Texte fourni ▸
● ● ● ●

Une autre technologie qui aura un impact important sur la mobilité de demain : l’électrification. Les batteries conçues il y a 10 ans ne présentaient pas l’autonomie nécessaire pour la mise en marché d’une voiture électrique performante et économique. Des développements rapides dans la technologie des batteries ont fait chuter le prix par kilowattheure par un facteur 10 en environ une décennie. Ainsi, le « Model 3 » de Tesla, le premier modèle grand public de cette entreprise, offre une autonomie d’environ 350 km à un prix abordable. D’autre part, la Chevy Bolt offre une autonomie de 380 km pour un prix d’environ 44 000 $ avant incitatifs. En Inde, les nouvelles voitures devront être entièrement électriques d’ici 2030 et ce sera également le cas pour la France et le Royaume-Uni, en 2040. Le règne de la voiture thermique (essence ou diesel) tire donc à sa fin.
Enfin, pour fonctionner efficacement, les voitures autonomes devront récolter des quantités immenses de données, données qui ne seront pas uniquement de nature technique. En effet, le réseau de transport du futur va récolter des quantités gigantesques de données sur l’environnement urbain et les habitudes des passagers. On peut même imaginer que l’utilisation de la voiture autonome sera subventionnée en tout ou en partie par l’accumulation et la vente de données sur les usagers, un peu comme Google et Facebook le font présentement. Notons que ces données faciliteront un mode d’utilisation partagé et donc plus efficace de ces véhicules. La mobilité durable de demain exigera que les véhicules soient partagés et fonctionnent de façon harmonieuse avec les infrastructures de transport en commun déjà en place comme le métro de Montréal.

● ● ● ●

Liste fournie ▸
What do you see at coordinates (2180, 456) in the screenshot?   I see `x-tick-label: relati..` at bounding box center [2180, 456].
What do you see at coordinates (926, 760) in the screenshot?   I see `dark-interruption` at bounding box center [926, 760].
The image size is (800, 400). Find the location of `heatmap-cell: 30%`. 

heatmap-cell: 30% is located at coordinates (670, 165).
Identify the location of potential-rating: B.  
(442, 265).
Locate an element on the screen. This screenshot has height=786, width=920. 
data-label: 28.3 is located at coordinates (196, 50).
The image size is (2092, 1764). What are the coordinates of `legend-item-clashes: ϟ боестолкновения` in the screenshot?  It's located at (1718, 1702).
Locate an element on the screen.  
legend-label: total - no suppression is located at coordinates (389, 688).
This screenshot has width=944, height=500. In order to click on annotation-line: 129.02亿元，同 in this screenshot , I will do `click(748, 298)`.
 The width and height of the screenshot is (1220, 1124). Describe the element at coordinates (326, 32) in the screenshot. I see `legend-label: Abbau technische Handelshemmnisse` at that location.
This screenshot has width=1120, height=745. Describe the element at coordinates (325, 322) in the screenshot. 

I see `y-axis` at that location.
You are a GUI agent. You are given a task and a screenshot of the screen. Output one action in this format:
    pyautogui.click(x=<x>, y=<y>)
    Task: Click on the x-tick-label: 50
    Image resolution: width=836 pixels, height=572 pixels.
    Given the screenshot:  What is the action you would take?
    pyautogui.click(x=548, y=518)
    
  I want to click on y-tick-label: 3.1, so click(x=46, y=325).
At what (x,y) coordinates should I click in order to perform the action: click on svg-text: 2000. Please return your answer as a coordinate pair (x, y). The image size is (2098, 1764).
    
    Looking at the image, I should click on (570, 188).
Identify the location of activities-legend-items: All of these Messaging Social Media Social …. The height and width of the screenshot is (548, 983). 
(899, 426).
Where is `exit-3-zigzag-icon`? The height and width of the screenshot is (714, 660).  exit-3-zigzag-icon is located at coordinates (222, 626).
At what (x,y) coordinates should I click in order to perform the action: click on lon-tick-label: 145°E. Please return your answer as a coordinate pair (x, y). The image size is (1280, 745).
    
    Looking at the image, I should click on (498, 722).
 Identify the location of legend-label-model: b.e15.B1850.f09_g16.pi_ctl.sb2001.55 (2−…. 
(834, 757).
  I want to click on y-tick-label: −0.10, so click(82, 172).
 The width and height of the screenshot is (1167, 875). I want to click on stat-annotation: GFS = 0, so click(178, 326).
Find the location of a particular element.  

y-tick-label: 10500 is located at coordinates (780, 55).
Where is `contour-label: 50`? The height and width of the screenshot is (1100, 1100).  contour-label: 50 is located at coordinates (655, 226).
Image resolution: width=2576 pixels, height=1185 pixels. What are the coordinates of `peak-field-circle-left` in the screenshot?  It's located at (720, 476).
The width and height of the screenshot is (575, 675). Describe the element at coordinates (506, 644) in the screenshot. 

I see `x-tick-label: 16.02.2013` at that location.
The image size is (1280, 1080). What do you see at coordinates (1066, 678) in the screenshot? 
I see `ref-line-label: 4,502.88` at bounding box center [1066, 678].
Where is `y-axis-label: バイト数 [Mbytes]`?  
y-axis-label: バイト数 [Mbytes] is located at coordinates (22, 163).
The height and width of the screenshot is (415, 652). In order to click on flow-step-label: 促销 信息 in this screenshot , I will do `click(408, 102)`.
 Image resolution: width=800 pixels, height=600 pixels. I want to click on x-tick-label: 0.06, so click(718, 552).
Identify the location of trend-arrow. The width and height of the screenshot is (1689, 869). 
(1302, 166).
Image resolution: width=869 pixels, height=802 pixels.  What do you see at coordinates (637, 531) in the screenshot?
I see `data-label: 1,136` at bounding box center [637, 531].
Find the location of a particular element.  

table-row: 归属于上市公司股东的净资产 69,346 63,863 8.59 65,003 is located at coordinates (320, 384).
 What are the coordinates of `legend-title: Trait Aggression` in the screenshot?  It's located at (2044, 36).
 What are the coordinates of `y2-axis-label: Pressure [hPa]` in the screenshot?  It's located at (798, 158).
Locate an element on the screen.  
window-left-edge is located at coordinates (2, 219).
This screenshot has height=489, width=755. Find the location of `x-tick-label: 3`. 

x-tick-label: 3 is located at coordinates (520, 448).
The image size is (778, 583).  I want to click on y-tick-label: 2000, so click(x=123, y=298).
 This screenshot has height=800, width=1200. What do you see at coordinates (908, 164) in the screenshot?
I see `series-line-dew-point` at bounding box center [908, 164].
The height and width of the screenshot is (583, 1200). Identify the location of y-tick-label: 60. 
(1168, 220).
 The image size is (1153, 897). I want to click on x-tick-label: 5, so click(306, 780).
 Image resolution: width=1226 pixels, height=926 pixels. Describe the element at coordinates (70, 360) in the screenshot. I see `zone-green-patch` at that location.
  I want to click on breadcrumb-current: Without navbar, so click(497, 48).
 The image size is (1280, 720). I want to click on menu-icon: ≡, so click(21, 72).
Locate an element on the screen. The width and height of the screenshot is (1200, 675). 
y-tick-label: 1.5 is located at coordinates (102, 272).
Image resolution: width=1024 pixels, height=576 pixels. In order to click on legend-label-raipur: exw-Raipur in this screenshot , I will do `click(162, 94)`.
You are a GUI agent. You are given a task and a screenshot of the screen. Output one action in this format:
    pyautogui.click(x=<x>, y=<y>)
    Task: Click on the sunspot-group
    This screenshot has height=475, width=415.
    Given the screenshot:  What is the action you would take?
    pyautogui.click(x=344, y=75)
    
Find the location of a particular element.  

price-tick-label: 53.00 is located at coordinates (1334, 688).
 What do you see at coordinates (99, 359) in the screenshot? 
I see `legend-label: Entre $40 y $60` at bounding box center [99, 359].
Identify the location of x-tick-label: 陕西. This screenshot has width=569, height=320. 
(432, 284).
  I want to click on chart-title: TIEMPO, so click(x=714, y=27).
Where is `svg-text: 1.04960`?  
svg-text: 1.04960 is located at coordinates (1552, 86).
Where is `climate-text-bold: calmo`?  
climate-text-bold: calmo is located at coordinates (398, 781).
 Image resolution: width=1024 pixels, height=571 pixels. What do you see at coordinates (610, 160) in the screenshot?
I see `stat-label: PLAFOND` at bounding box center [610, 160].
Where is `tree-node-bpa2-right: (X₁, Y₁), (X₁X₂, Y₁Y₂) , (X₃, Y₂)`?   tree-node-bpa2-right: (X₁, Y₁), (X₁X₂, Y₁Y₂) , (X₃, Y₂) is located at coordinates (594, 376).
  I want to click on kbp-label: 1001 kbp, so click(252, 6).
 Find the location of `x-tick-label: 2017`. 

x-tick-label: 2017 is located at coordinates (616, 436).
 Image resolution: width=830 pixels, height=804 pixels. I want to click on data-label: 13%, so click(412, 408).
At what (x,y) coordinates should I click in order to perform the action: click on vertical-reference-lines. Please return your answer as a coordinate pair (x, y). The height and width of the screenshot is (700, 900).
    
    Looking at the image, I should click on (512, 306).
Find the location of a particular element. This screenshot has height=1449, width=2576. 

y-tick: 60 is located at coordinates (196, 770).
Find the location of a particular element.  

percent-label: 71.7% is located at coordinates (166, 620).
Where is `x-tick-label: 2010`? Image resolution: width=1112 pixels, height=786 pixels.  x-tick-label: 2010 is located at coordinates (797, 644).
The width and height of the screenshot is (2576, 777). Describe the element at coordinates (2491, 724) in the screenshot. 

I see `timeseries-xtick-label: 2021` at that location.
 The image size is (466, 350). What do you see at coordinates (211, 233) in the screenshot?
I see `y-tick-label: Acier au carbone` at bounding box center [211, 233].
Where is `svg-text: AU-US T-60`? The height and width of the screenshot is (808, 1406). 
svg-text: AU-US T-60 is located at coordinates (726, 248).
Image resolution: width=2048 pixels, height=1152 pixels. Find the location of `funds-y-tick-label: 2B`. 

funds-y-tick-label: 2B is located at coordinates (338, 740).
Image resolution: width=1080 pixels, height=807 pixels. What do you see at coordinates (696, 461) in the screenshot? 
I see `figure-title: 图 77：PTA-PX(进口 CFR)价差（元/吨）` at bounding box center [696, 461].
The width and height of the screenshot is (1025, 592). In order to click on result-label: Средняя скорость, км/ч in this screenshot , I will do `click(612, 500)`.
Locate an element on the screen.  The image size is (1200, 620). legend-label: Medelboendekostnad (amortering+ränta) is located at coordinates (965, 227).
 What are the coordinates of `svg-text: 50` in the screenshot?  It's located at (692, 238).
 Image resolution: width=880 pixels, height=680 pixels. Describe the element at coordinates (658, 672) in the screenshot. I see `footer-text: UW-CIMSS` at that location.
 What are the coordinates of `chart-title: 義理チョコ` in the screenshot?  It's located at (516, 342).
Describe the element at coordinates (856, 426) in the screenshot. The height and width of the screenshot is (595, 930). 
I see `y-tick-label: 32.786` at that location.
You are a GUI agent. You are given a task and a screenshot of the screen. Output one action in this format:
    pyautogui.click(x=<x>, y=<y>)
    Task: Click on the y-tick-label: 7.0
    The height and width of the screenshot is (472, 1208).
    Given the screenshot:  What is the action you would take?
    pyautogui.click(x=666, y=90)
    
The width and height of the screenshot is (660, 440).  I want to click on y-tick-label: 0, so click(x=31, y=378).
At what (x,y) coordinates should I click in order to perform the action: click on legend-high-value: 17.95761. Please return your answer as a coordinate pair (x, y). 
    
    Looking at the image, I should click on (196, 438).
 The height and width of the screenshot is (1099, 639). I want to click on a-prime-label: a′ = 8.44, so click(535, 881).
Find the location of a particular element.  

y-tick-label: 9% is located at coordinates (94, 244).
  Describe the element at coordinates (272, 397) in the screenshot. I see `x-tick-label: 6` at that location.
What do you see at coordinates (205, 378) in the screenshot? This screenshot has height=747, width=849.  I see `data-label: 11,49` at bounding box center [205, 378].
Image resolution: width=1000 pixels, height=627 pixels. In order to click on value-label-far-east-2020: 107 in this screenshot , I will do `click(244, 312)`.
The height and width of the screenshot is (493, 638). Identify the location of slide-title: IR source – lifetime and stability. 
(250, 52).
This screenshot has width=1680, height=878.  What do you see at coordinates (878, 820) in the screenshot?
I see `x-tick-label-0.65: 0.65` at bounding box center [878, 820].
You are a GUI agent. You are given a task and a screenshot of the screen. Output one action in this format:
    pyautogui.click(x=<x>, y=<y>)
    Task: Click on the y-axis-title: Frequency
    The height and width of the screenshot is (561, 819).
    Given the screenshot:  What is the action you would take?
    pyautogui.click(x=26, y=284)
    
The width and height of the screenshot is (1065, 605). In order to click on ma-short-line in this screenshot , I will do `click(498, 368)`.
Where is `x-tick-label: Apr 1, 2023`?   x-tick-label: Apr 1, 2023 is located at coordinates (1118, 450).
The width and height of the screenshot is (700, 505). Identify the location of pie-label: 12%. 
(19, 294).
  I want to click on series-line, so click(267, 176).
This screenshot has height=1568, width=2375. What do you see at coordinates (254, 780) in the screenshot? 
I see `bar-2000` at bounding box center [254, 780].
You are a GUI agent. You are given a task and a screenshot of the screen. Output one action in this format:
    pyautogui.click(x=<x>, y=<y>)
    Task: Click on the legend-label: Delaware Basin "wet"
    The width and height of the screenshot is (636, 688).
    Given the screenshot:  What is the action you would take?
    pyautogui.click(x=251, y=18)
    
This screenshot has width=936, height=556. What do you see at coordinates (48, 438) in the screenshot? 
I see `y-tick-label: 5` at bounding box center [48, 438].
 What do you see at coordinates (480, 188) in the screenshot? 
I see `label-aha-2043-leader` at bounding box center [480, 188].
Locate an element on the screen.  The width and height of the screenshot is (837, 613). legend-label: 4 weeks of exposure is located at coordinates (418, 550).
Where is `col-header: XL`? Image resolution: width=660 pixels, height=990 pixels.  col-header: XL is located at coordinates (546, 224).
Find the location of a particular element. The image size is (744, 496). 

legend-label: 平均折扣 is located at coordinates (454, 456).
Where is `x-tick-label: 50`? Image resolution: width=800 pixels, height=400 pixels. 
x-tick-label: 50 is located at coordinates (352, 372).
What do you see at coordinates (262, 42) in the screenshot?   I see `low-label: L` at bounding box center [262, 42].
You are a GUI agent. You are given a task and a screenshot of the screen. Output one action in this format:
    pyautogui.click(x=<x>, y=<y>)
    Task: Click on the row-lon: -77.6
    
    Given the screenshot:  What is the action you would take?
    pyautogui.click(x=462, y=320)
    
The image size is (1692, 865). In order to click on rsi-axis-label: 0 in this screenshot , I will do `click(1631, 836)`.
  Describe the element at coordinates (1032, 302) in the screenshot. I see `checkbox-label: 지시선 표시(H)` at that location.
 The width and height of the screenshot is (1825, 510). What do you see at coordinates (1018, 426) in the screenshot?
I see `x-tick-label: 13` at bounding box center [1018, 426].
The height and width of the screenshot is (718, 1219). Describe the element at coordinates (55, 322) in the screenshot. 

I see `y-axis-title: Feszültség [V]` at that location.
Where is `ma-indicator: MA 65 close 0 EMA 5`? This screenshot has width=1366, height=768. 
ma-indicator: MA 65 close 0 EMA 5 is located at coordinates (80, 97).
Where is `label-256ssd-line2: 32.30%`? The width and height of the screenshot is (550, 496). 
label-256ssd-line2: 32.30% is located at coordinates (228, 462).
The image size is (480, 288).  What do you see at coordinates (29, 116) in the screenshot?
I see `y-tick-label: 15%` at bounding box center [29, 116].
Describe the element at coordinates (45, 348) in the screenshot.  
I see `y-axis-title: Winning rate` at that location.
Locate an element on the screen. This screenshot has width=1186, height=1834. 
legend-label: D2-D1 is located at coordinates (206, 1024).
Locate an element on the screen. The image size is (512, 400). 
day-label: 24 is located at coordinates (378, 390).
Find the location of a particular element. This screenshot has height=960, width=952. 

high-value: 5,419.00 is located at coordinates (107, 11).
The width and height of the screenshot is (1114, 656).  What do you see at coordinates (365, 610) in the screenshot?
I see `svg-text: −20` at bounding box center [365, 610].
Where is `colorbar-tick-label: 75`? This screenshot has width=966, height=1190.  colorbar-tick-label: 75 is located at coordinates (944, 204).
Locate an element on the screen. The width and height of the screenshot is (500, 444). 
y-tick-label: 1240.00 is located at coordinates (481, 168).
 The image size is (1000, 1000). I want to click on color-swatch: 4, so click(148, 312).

● ● ● ●

Série d'exercices ▸
1. Pouvez-vous recopier à l'identique la partie de la liste qui commence à sa toute première ligne et se termine par la ligne contenant "I want to click on y-tick-label: 3.1, so", ces deux lignes comprises ?
2. Pouvez-vous rédiger la suite du texte sur la mobilité de demain, en commençant après sa dernière phrase ?
Le texte sur la mobilité de demain et la liste sont deux documents indépendants l'un de l'autre.

Réponses rédigées ▸
1.
What do you see at coordinates (2180, 456) in the screenshot?   I see `x-tick-label: relati..` at bounding box center [2180, 456].
What do you see at coordinates (926, 760) in the screenshot?   I see `dark-interruption` at bounding box center [926, 760].
The image size is (800, 400). Find the location of `heatmap-cell: 30%`. 

heatmap-cell: 30% is located at coordinates (670, 165).
Identify the location of potential-rating: B.  
(442, 265).
Locate an element on the screen. This screenshot has height=786, width=920. 
data-label: 28.3 is located at coordinates (196, 50).
The image size is (2092, 1764). What are the coordinates of `legend-item-clashes: ϟ боестолкновения` in the screenshot?  It's located at (1718, 1702).
Locate an element on the screen.  
legend-label: total - no suppression is located at coordinates (389, 688).
This screenshot has width=944, height=500. In order to click on annotation-line: 129.02亿元，同 in this screenshot , I will do `click(748, 298)`.
 The width and height of the screenshot is (1220, 1124). Describe the element at coordinates (326, 32) in the screenshot. I see `legend-label: Abbau technische Handelshemmnisse` at that location.
This screenshot has width=1120, height=745. Describe the element at coordinates (325, 322) in the screenshot. 

I see `y-axis` at that location.
You are a GUI agent. You are given a task and a screenshot of the screen. Output one action in this format:
    pyautogui.click(x=<x>, y=<y>)
    Task: Click on the x-tick-label: 50
    Image resolution: width=836 pixels, height=572 pixels.
    Given the screenshot:  What is the action you would take?
    pyautogui.click(x=548, y=518)
    
  I want to click on y-tick-label: 3.1, so click(x=46, y=325).

2.
LES IMPACTS ÉCONOMIQUES
Dans une étude présentée en 2013, Morgan Stanley estima la valeur des impacts économiques de l’introduction de voitures électriques autonomes aux É.-U. et dans le monde. Cette étude prédit que les coûts liés au transport automobile aux É.-U. chuteront de 1300 G$ américains par année avec l’automatisation des transports. Les gains prévus se répartissent comme suit : 488 G$ par année pour les accidents évités, 169 G$ en réduction des coûts associés à l’énergie et 138 G$ en réduction de la congestion. Une simple règle de trois nous permet d’estimer les gains à 33 G$ par année à l’échelle québécoise, soit la moitié du budget du gouvernement du Québec ! Avec de tels chiffres, est-ce que les législateurs peuvent laisser l’introduction de la voiture autonome dans nos sociétés au hasard ?
De plus, rappelons-nous que l’utilisation du pétrole a été la source principale des instabilités géopolitiques et des guerres dans le monde depuis plus de 50 ans. À combien peut-on évaluer les bénéfices associés à la réduction de ces instabilités géopolitiques et de ces guerres dans les prochaines années avec l’électrification des transports ? Bien qu’il n’existe pas de chiffres précis, il est clair qu’ils seront très importants.
LES ENJEUX POLITIQUES ET SOCIAUX
Les gouvernements du Québec et du Canada n’auront pas le choix d’adopter ces nouvelles technologies, car elles émanent de tendances lourdes à l’échelle mondiale. En revanche, les élus doivent bien comprendre les enjeux sociaux associés à l’électrification et à l’automatisation des transports afin d’orienter dès maintenant les choix sociaux vers des options durables. Voici une liste très partielle des nombreux enjeux sur lesquels devront se pencher nos législateurs.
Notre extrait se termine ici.